The chemotherapeutic effects of gemcitabine on DAC are established, but its effects on ACC have not been well documented. In this context, the chemotherapy effects of gemcitabine for mixed acinar–ductal carcinoma may depend on the area of the DAC component within the tumor, as it may be more effective for tumors with a predominant DAC component.

DAC develops through the multistep carcinogenic process, and PanIN is known as a precancerous lesion [14, 15]. Cells in the pancreas that have undergone acinar–ductal metaplasia can transform to premalignant cells that can eventually become cancerous [16]. In a mouse model of genetically induced pancreatic cancer, activating KRAS mutations induces the differentiation of acinar cells to duct-like cells and progression to PanIN [17]. During the progression from premalignant lesion to invasive carcinoma, KRAS mutations are the initial events where > 90% of PanIN lesions harbor these mutations, followed by the accumulation of tumor suppressive genes such as p16, Smad4, and TP53 [9, 18]. It has been reported that ACC does not typically harbor mutations in such genes [19]. On immunohistochemical staining, for example, p53 expression is altered in 75–80% in DAC with either nuclear overexpression or no expression (null type), whereas the nuclear overexpression of p53 is reported to be observed only in 21% of ACC cases [9, 20].

For tumorigenesis, we considered four possible mechanisms in this case: (1) ACC arose from DCC through transdifferentiation; (2) DCC arose from ACC through transdifferentiation; (3) both ACC and DCC developed from the same cancer stem cell; and (4) ACC and DCC developed independently (collision tumor).
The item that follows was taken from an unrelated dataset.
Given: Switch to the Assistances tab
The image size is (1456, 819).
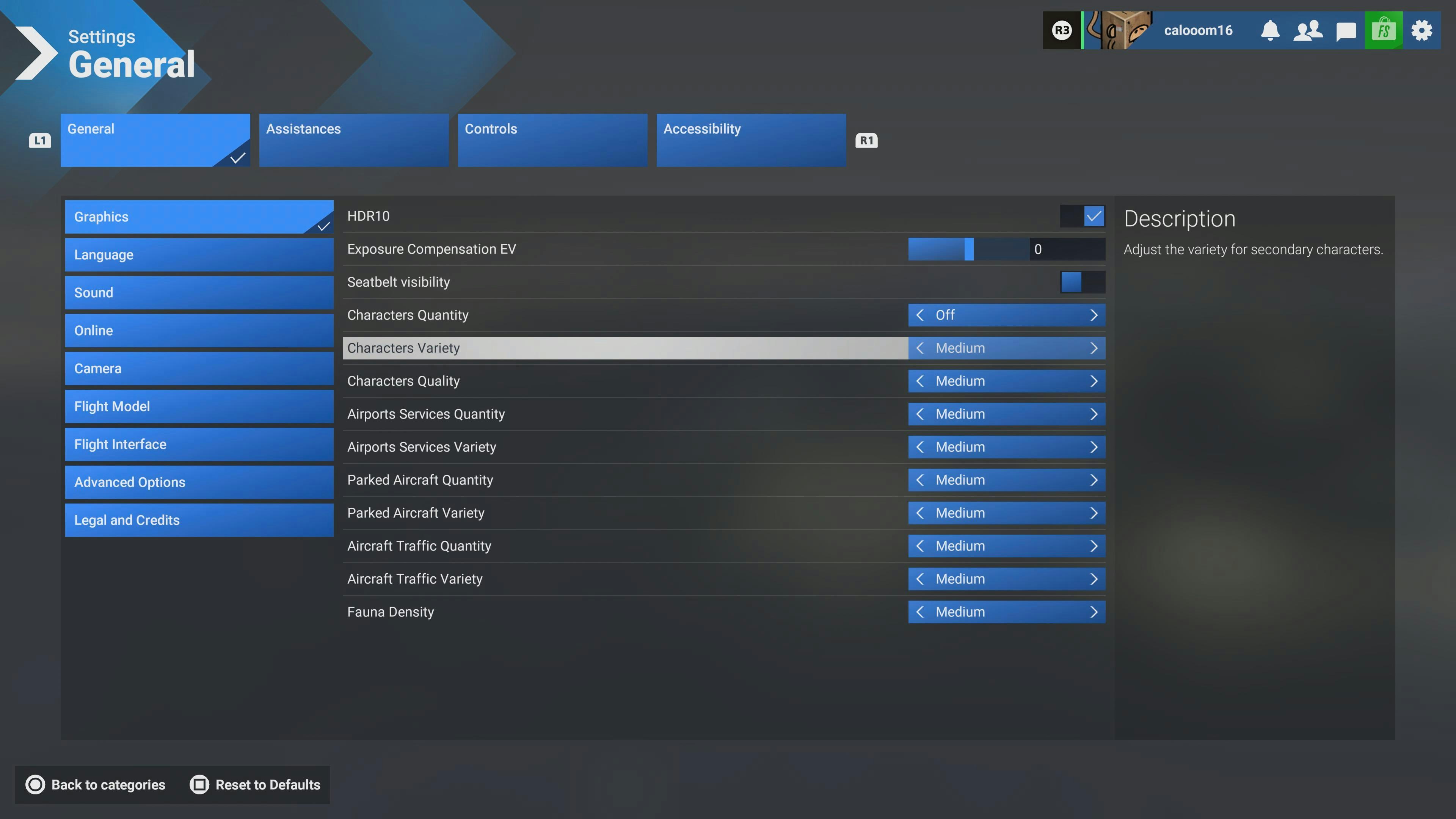Looking at the screenshot, I should [353, 140].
In this case, immunohistochemical analysis showed the loss of expression of p16 and Smad4 and the overexpression of p53 in the DAC component. In contrast, alterations in the expression of these proteins were not detected in the ACC component. These findings indicated that ACC might not arise from DAC because in such circumstances, the altered expression of p16, Smad4, and p53 must be observed in the ACC component.
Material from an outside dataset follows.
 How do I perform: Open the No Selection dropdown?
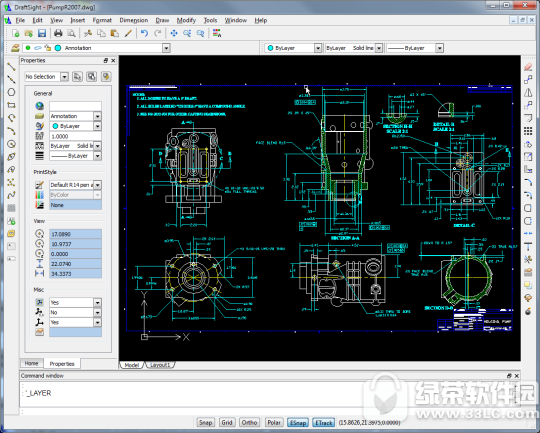[x=46, y=76]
In addition, the collision tumor was unlikely because histological transition was observed between the components of ACC and DAC. Similarly, if ACC and DAC developed from the same cancer stem cell through the biphasic differentiation process, the presence of the transitional area appeared to be agonistic. Taken together, we suggest that DAC arose from the ACC through transdifferentiation, i.e., ACC developed first, and it acquired features characteristic of DAC, such as alterations in the expression of p16, Smad4, and p53. The equivocal immunohistochemical results of the transitional zone between ACC and DAC and the absence of PanIN and KRAS mutations were consistent with this suggestion.
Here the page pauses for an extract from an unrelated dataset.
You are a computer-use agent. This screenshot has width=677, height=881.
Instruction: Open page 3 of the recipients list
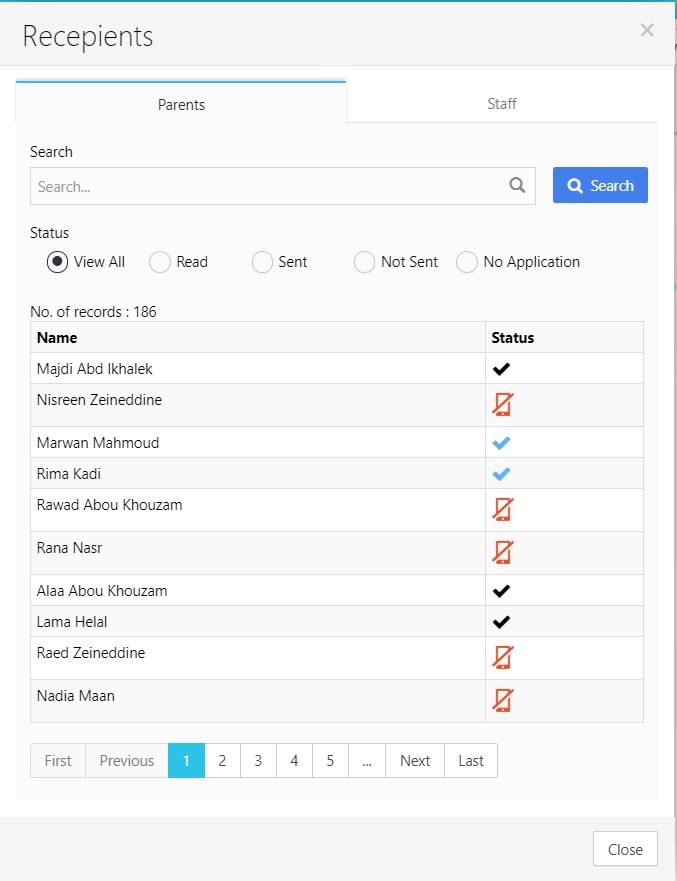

Pancreatic ductal cells can transform to squamous epithelium via metaplasia in conditions such as chronic pancreatitis. Recently, it has been reported that the squamous carcinoma component of pancreatic adenosquamous carcinoma originates from preexisting DAC via transdifferentiation [21]. Similarly, it is not surprising that ACC can transdifferentiate into DAC because acinar cells originally have the ability to transform into duct-like cells via acinar–ductal metaplasia.

Conclusions

A rare case of ACC with a DAC component of the pancreas in a patient with long-term survival after surgery was reported. The immunohistochemical analysis as well as KRAS mutation analysis indicated that DAC might have arisen from ACC through transdifferentiation, although further case studies are required to clarify the histogenesis of this rare type of tumor.